Dans “Ennemi intime”, diffusé sur Infrarouge sur France 2 ce mercredi 30 mars à 22h50, les réalisatrices Ilmilie Grall et Marie-Christine Gambart s’adressent à cinq personnes, victimes de ce qu’elles appellent un “viol numérique” sans fin. Car même des années plus tard, des images de certains sont toujours en ligne. Les femmes représenteraient 90% des victimes de ce phénomène, dont de nombreux mineurs. L’inexpérience et la vulnérabilité augmentent le risque d’être victime de “revenge porn”. C’est après la révélation d’une “vidéo de sexe” que Maëlle, 14 ans, a mis fin à ses jours.
90% des victimes sont des femmes
Dans le documentaire, la mère de Zara témoigne depuis la Belgique. Lorsqu’elle a découvert sa fille sans vie dans sa chambre le 31 janvier 2020, elle a également appris qu’elle avait été victime de “revenge pornography” par son ex-petit ami (voir l’extrait du documentaire en tête d’article). La jeune fille a laissé son ordinateur portable sur son lit, avec son code PIN visible. “Un adolescent victime de pornographie vindicative est un jeune en danger de mort.” – Zara, la mère de Maëlle Sur le téléphone de la fille, une vidéo est destinée à ses parents. Elle explique ses souffrances auxquelles elle va mettre fin. Sa mère ne la regardera qu’une seule fois. “C’était vraiment choquant de découvrir tout ce drame, qu’elle vive seule derrière son écran”, a-t-elle déclaré. Bien sûr, les auteurs de “revenge porn” misent sur ce ressort : que la honte est plus forte et devient pour eux un outil de domination. C’est aussi souvent au moment de la séparation que le chantage commence. C’est le cas de Sophia, 40 ans aujourd’hui.
“Vous n’avez pas le choix, vous ne pouvez pas partir”

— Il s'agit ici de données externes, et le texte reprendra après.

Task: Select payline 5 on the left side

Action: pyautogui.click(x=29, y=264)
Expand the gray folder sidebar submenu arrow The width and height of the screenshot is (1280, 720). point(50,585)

Elle était jeune à l’époque et était en couple avec un homme plus mûr. Un jour, alors qu’il fait l’amour, il se rend compte qu’il la filme. « Sous emprise », il finit par accepter que la vidéo ne soit pas supprimée. Mais après plusieurs mois, il veut mettre fin à leur relation. L’homme répond alors : “Tu n’as pas le choix, tu ne peux pas partir” et menace alors de révéler ladite vidéo. “C’est le plus gros bouleversement de ma vie”, déclare Sophie. Je me dis que c’est une catastrophe et que si c’est le cas, j’en mourrai. L’homme finira par envoyer la vidéo à ses proches et la publiera sur Internet. Pour Samira, 35 ans, c’est le même schéma : en couple avec un homme qui la maltraite verbalement et va sur des sites de rencontres sans le savoir, elle décide de le quitter. C’est là que commence le harcèlement. Dans son cas, l’ex rejetée ira jusqu’à poster des petites annonces, avec son nom et ses coordonnées, indiquant qu’elle est une “prostituée” et qu’elle accepte chez elle. Lorsque David, aujourd’hui âgé de 31 ans, décide de quitter sa compagne, il fait face à un chantage au suicide et à des crises d’épilepsie. L’homme en question secoue l’intention de diffuser une vidéo qui a été prise sans le savoir dans sa chambre, mais aussi de « ruiner sa vie » en révélant à ses parents qu’il est gay. Il mettra également ses menaces à exécution.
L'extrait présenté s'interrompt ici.